When you close a Safe, all retrieved files that are in the PrivateArk Workspace are returned automatically to the Safe. It is important to close the Safe after you’ve finished working with your files to prevent them from being left outside the Vault where they are not secure. Files that are in use by another application cannot be returned until they are closed.
From the Safe menu, select Close; all retrieved files are returned to the Safe and the Safe is closed.
If any files are in use by another application, a message box appears to inform you. The message box prompts you to retry returning individual files to the Safe, or to skip them and leave them out of the Safe.
To return files that are in use, toggle to the open file, close it, then click Retry.

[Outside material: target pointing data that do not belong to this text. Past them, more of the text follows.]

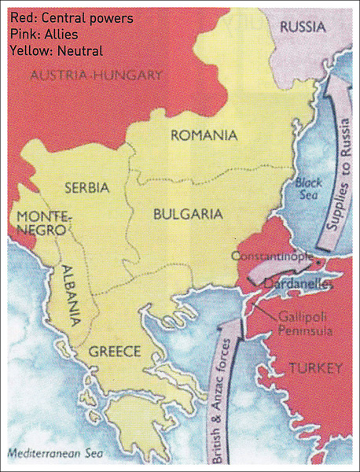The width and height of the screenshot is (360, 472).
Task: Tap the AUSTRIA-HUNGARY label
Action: pos(96,76)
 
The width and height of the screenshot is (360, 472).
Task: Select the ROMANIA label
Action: pos(204,135)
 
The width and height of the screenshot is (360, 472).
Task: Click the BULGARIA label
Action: pos(188,213)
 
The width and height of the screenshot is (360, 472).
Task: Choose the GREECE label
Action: pos(114,351)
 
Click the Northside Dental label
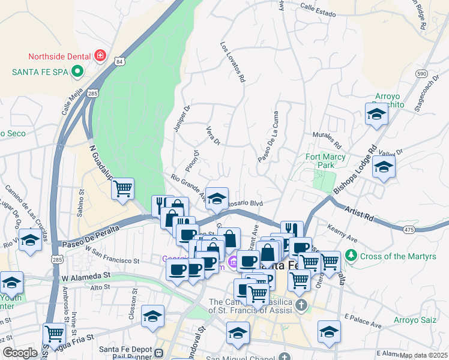click(x=59, y=58)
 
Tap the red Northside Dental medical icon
click(x=100, y=57)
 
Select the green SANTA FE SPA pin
click(x=77, y=72)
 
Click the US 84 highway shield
click(x=121, y=61)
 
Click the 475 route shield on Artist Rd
click(x=409, y=229)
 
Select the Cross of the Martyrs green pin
click(x=352, y=256)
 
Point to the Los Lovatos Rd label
click(x=233, y=62)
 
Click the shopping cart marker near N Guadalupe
click(x=122, y=188)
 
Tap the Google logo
click(x=20, y=353)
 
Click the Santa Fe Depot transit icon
click(x=159, y=353)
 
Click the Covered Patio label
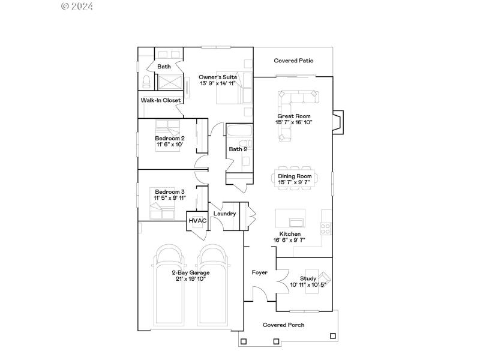[x=293, y=61]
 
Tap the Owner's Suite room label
[x=218, y=77]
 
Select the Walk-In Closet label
[x=161, y=100]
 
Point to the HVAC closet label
[x=197, y=221]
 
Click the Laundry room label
[x=224, y=214]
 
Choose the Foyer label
[x=259, y=272]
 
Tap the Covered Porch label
[x=283, y=325]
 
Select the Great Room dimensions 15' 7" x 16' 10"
[x=294, y=122]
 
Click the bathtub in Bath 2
[x=238, y=131]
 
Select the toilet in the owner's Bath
[x=146, y=82]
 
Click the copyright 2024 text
[x=77, y=7]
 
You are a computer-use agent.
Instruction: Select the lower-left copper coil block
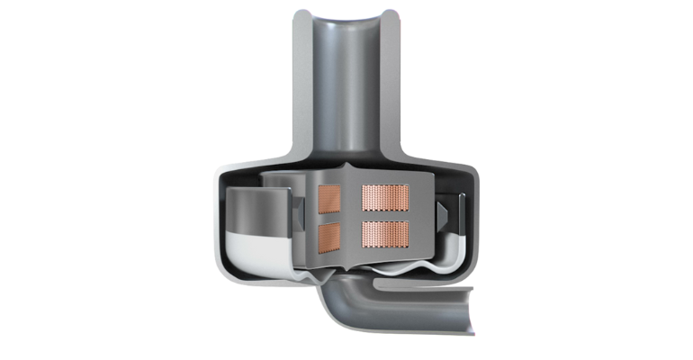point(330,236)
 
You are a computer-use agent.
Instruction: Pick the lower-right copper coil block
point(384,234)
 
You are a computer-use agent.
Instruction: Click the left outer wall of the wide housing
point(219,225)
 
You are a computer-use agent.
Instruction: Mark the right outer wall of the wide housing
point(477,225)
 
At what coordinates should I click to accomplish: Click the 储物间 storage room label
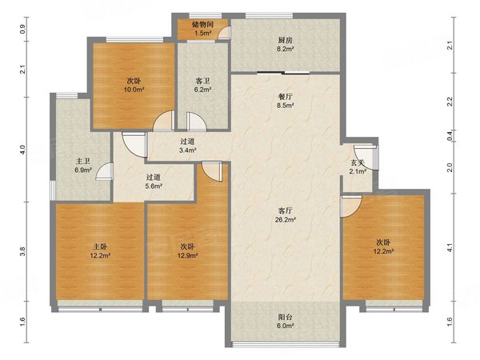tap(202, 24)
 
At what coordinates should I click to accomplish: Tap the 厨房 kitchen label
tap(286, 40)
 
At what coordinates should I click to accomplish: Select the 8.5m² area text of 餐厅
tap(286, 106)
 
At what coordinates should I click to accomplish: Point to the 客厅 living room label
tap(286, 210)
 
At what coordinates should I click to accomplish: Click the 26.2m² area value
tap(286, 219)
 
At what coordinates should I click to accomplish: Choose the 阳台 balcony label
tap(286, 317)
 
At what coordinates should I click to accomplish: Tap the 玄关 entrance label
tap(358, 163)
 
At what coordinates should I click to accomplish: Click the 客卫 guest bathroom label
tap(202, 81)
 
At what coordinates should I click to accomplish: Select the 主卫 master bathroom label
tap(83, 161)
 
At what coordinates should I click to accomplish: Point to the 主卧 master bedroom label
tap(100, 246)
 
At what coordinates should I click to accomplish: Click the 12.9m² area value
tap(188, 255)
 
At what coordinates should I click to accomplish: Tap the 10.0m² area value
tap(134, 90)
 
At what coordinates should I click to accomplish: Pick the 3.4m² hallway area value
tap(187, 150)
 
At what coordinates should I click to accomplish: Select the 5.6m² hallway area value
tap(154, 186)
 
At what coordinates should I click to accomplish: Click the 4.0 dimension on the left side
tap(22, 150)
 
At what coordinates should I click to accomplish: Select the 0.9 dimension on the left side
tap(22, 29)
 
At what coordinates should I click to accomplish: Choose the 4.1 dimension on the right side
tap(450, 247)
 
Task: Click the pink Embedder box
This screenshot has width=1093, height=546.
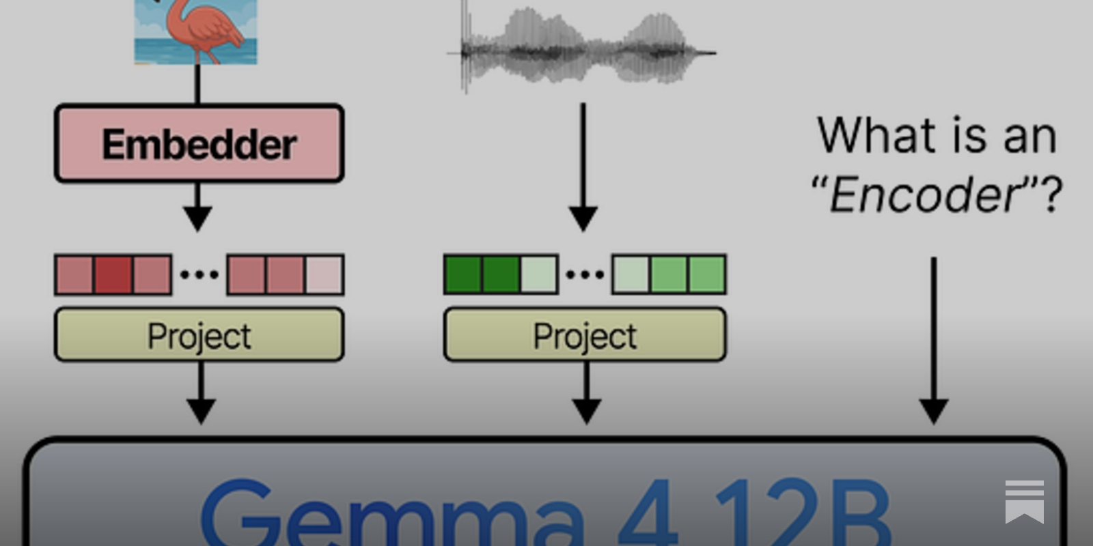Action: [x=199, y=143]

To leave the files out of the Safe, click Skip.
Whenever necessary, you can view records of all Safe activity. This includes the activities of all Users or each individual User. The Safe activity window displays the names of the Users who have handled files, when, and for what purpose.

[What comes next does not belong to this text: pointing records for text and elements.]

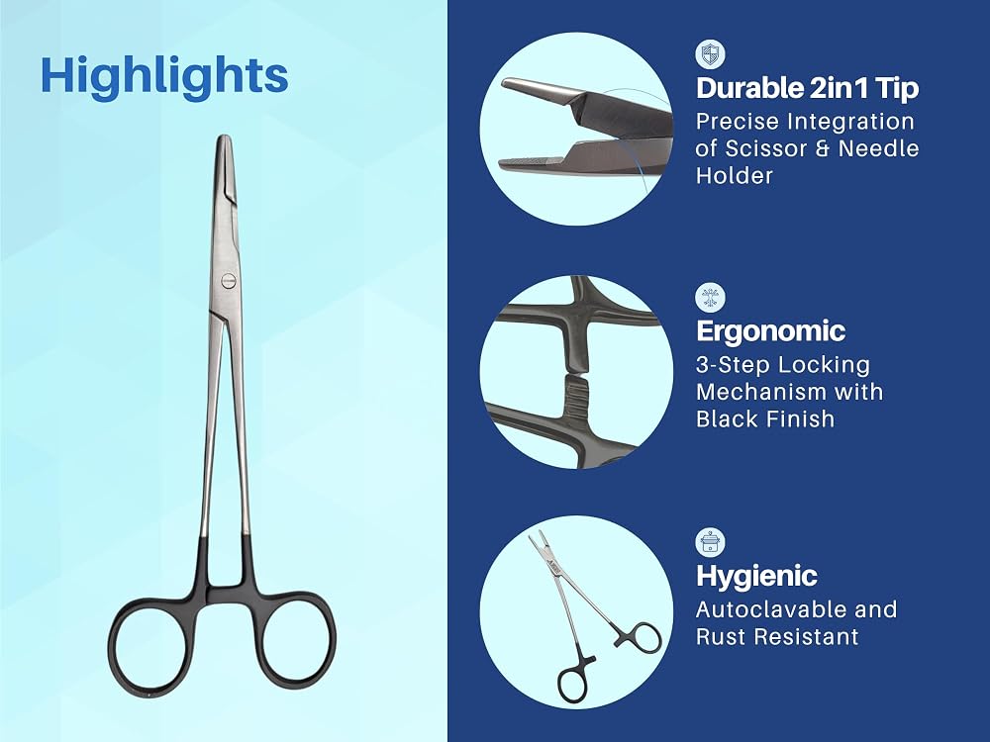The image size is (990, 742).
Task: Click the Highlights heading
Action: tap(164, 76)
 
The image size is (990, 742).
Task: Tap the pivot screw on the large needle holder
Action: tap(228, 280)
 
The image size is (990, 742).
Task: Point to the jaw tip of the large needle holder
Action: tap(224, 139)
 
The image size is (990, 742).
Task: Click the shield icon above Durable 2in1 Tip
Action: tap(710, 54)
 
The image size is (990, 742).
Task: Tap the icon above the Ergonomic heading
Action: tap(710, 298)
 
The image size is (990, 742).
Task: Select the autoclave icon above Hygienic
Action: tap(710, 542)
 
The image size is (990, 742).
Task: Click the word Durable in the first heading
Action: tap(748, 88)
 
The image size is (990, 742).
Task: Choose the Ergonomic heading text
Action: tap(770, 331)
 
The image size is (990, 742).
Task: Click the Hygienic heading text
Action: tap(756, 576)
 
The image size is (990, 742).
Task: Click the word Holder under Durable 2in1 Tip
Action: tap(735, 175)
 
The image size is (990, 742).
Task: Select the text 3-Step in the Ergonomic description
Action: tap(732, 365)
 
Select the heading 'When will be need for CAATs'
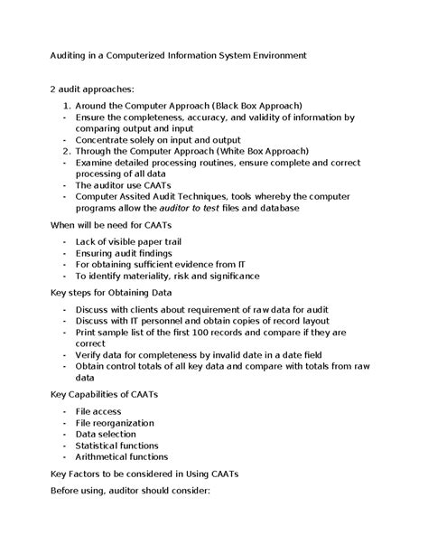pos(110,224)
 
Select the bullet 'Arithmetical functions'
pos(122,457)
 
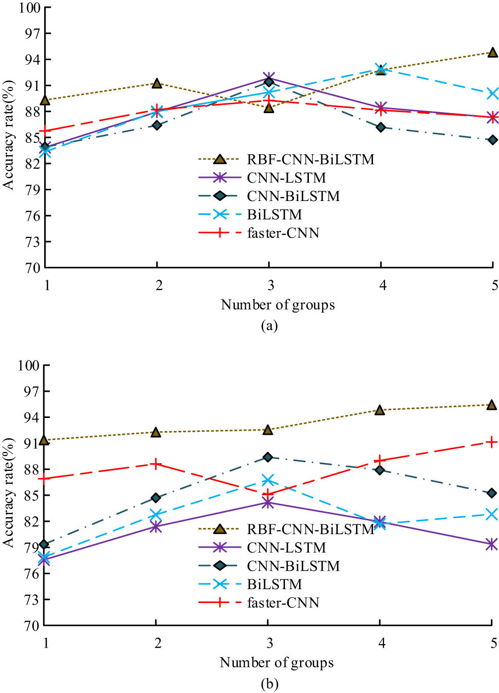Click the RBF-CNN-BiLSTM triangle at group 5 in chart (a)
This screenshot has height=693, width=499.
tap(492, 52)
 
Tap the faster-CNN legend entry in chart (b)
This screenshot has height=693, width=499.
tap(283, 603)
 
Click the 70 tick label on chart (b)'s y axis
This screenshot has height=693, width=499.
tap(29, 626)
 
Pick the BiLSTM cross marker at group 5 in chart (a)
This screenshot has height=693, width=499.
tap(492, 94)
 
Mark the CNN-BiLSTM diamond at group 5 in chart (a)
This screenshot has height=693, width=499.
tap(492, 140)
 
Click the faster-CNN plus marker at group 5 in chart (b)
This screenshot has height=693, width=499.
tap(492, 442)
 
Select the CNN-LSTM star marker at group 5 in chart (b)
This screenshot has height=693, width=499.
tap(492, 544)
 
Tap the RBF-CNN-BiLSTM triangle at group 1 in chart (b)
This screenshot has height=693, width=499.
tap(45, 440)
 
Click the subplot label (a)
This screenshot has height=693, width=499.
tap(269, 326)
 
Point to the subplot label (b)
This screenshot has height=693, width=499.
tap(269, 684)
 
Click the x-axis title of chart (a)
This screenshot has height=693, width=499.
tap(278, 305)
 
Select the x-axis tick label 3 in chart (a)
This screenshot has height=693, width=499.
tap(270, 285)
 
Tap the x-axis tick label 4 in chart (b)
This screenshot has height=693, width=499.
tap(381, 643)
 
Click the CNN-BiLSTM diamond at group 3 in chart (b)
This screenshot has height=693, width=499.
tap(268, 457)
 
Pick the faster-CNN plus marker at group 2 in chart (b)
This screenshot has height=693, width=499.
tap(156, 464)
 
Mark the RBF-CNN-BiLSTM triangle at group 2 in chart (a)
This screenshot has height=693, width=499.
tap(157, 83)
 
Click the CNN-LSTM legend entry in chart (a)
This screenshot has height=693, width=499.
tap(286, 178)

For instance, a manager at a large firm can view the activity of everyone who has opened a Safe or the Safe activity for an individual employee.
The Safe activity window can be displayed whether the Safe is opened or closed.
Select a Safe, then from the Visual Security menu, select Inspect, then Safe Activity,
Select the Safe to inspect, then click Inspect on the toolbar.
Periodically, you need to clear the Safe history to avoid unnecessarily long lists and confusion. Only file versions and Safe history logs that have been held for longer than the time specified in the Safe Properties History window can be deleted.
The PrivateArk Client reminds you to clear expired Safe history on a regular basis when you log on to the Safe, by displaying the following message.
However, your System Administrator can make this action automatic so that expired history is cleared regularly without displaying this message window.
From the Tools menu, select Clear Expired History, then Safe.
Alerts indicate the type of activity that has happened using an account.